Je ne prétends pas laver l’illustre Metastasio de toutes les fautes de M.  Lemierre. Je sais que son plan est presque aussi vicieux que celui de son imitateur. C’est un grand malheur que dans les pièces d’un poëte divin, doué de tout le charme de l’harmonie, de la plus séduisante magie de coloris, la contexture de la fable soit presque toujours puérile, et que la partie des mœurs, la plus essentielle de toutes, celle qui donne à un drame de l’importance et le véritable pathétique, y soit entièrement négligée. M.  Lemierre ne peut se vanter au fond que d’avoir relevé tous ces défauts par une versification dure et faible, par un style prosaïque et incorrect, qui lutte toujours avec la difficulté de trouver l’expression propre, et qui ne peut la surmonter. Que la paix soit avec M.  Lemierre et M.  de Belloy ! Voilà deux terribles colonnes sur lesquelles la gloire du théâtre français repose[1]. Artaxerce peut faire le pendant de Zelmire. Je souhaite toute sorte de prospérité à M.  Lemierre. On dit que c’est un honnête garçon, et qu’il est fort pauvre. Que ne dépend-il de moi de lui donner le talent de Racine !

J’ai appris, le jour de la première représentation d’Artaxerce, à mes dépens, que Mlle  de La Chassaigne, qui a débuté l’hiver dernier, et que je croyais renvoyée, a été reçue à l’essai. C’est une maussade créature de plus. Elle a joué dans la petite pièce. Le temps de ces essais est un temps d’épreuves bien dures de la patience des spectateurs.

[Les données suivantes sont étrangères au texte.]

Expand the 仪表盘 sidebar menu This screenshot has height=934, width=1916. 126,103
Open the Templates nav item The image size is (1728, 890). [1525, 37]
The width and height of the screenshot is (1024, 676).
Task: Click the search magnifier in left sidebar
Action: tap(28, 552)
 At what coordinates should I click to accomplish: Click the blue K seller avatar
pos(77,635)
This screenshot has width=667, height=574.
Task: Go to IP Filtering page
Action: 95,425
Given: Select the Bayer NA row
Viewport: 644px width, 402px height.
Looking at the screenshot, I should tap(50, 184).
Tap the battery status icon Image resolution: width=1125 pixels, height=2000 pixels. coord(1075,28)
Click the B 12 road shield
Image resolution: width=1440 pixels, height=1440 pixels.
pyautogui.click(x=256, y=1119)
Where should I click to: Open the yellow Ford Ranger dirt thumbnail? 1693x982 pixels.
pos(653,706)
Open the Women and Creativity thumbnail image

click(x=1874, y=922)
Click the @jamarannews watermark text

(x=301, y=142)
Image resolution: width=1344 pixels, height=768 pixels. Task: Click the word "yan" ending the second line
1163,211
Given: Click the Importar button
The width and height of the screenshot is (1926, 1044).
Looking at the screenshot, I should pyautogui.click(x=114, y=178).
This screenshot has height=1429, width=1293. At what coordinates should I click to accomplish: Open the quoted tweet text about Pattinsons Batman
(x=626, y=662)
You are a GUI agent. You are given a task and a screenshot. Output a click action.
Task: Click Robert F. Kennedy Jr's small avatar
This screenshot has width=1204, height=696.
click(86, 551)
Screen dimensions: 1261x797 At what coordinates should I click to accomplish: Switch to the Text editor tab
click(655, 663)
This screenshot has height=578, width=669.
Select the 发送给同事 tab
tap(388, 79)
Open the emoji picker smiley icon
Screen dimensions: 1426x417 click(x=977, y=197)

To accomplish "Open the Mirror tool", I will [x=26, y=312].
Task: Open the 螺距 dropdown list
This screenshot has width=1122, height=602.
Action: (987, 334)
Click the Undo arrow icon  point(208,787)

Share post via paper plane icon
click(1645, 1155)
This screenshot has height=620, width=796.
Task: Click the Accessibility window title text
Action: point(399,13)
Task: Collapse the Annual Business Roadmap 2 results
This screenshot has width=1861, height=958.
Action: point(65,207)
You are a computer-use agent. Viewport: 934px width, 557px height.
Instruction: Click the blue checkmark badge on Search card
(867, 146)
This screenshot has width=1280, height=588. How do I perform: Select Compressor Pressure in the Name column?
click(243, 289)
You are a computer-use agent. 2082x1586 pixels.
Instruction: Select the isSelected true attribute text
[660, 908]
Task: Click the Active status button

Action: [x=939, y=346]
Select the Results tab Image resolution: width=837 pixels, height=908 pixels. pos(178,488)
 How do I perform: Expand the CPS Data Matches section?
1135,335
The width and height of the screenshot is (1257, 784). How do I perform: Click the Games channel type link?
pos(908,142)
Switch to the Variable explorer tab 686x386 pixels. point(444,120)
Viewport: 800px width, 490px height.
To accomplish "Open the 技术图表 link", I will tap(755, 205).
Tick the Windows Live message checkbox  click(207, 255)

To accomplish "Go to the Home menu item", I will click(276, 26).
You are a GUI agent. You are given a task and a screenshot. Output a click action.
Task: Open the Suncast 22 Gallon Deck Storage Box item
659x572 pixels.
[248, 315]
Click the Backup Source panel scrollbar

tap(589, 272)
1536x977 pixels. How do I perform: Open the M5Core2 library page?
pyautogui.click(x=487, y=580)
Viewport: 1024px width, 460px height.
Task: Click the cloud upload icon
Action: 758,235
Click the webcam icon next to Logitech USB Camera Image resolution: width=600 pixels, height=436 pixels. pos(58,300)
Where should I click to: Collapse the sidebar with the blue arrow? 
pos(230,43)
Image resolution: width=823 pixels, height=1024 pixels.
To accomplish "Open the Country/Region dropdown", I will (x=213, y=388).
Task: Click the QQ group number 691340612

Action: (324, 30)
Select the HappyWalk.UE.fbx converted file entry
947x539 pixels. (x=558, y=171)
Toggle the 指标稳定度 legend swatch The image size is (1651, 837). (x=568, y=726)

  1. Cette réflexion nous rappelle l’anecdote suivante. Lorsque Voltaire vint, en 1778, à Paris, un concours immense se porta à l’hôtel du marquis de Villette, où était logé le patriarche. Lemierre et de Belloy, en leur qualité d’auteurs tragiques, se crurent dans l’obligation de rendre visite à l’auteur de Zaïre. Ils furent très‑bien reçus. « Messieurs, leur dit Voltaire, ce qui me console de quitter la vie, c’est que je laisse après moi MM. Lemierre et de Belloy. » Lemierre racontait souvent cette anecdote, et il ne manquait jamais d’ajouter : Ce pauvre de Belloy ne se doutait pas que Voltaire se moquait de lui. (T.)